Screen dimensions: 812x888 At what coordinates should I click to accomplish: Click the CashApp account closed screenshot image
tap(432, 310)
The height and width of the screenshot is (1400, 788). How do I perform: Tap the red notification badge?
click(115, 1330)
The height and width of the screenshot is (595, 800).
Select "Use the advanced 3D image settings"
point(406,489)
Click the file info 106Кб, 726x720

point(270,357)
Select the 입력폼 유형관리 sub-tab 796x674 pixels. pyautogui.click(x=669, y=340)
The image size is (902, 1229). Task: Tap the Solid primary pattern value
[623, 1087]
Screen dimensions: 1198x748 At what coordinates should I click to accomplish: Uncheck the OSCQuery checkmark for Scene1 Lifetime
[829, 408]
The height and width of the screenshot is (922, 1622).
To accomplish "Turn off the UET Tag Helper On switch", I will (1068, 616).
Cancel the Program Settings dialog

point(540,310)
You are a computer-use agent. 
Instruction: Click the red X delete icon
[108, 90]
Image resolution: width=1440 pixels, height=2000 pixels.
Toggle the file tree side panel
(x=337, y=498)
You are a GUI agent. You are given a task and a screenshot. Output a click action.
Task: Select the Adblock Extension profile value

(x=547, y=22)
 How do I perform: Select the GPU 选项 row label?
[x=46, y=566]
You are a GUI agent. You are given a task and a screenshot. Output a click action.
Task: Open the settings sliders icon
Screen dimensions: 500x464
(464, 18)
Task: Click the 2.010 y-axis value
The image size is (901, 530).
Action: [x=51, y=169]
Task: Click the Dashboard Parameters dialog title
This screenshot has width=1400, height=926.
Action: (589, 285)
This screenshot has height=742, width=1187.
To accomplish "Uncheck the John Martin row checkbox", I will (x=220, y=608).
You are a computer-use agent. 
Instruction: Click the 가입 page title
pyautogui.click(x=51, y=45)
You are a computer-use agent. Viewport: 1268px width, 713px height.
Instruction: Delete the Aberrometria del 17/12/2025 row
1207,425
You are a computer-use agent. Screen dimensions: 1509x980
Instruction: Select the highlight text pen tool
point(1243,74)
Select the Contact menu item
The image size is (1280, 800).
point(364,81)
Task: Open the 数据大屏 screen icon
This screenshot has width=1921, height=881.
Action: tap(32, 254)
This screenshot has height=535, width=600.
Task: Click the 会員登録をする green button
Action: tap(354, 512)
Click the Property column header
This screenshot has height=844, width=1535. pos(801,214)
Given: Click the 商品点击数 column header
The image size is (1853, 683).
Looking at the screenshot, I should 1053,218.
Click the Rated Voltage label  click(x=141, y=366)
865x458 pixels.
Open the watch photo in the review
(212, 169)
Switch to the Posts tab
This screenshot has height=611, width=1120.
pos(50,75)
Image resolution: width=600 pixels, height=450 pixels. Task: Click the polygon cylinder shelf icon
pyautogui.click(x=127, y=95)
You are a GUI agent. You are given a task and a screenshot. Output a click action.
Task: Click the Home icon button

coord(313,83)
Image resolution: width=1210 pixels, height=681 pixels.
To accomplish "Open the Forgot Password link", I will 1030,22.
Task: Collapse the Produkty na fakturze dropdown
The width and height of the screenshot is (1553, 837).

━━━━━━━━━━━━━━━━━━━━

**WHAT IS EXPECTED**
Only the lines from the first line of the records through the line containing "This screenshot has height=742, width=1187." should be repeated, exactly as they appear.

**EXERCISE ANSWER**
Screen dimensions: 812x888 At what coordinates should I click to accomplish: Click the CashApp account closed screenshot image
tap(432, 310)
The height and width of the screenshot is (1400, 788). How do I perform: Tap the red notification badge?
click(115, 1330)
The height and width of the screenshot is (595, 800).
Select "Use the advanced 3D image settings"
point(406,489)
Click the file info 106Кб, 726x720

point(270,357)
Select the 입력폼 유형관리 sub-tab 796x674 pixels. pyautogui.click(x=669, y=340)
The image size is (902, 1229). Task: Tap the Solid primary pattern value
[623, 1087]
Screen dimensions: 1198x748 At what coordinates should I click to accomplish: Uncheck the OSCQuery checkmark for Scene1 Lifetime
[829, 408]
The height and width of the screenshot is (922, 1622).
To accomplish "Turn off the UET Tag Helper On switch", I will (1068, 616).
Cancel the Program Settings dialog

point(540,310)
You are a computer-use agent. 
Instruction: Click the red X delete icon
[108, 90]
Image resolution: width=1440 pixels, height=2000 pixels.
Toggle the file tree side panel
(x=337, y=498)
You are a GUI agent. You are given a task and a screenshot. Output a click action.
Task: Select the Adblock Extension profile value

(x=547, y=22)
 How do I perform: Select the GPU 选项 row label?
[x=46, y=566]
You are a GUI agent. You are given a task and a screenshot. Output a click action.
Task: Open the settings sliders icon
Screen dimensions: 500x464
(464, 18)
Task: Click the 2.010 y-axis value
The image size is (901, 530).
Action: [x=51, y=169]
Task: Click the Dashboard Parameters dialog title
This screenshot has width=1400, height=926.
Action: (589, 285)
This screenshot has height=742, width=1187.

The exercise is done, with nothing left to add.